*** Data extract Section Begins ***

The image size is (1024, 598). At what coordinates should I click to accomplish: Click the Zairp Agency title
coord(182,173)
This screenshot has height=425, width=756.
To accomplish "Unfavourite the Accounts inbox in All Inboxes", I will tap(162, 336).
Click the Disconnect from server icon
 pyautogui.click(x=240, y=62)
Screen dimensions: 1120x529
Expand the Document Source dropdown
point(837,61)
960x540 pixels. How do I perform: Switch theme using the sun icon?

*** Data extract Section Ends ***

_What is being asked_
Recopy all the entries faithfully, leaving none out.

_Solved problem_
The image size is (1024, 598). At what coordinates should I click to accomplish: Click the Zairp Agency title
coord(182,173)
This screenshot has height=425, width=756.
To accomplish "Unfavourite the Accounts inbox in All Inboxes", I will tap(162, 336).
Click the Disconnect from server icon
 pyautogui.click(x=240, y=62)
Screen dimensions: 1120x529
Expand the Document Source dropdown
point(837,61)
960x540 pixels. How do I perform: Switch theme using the sun icon?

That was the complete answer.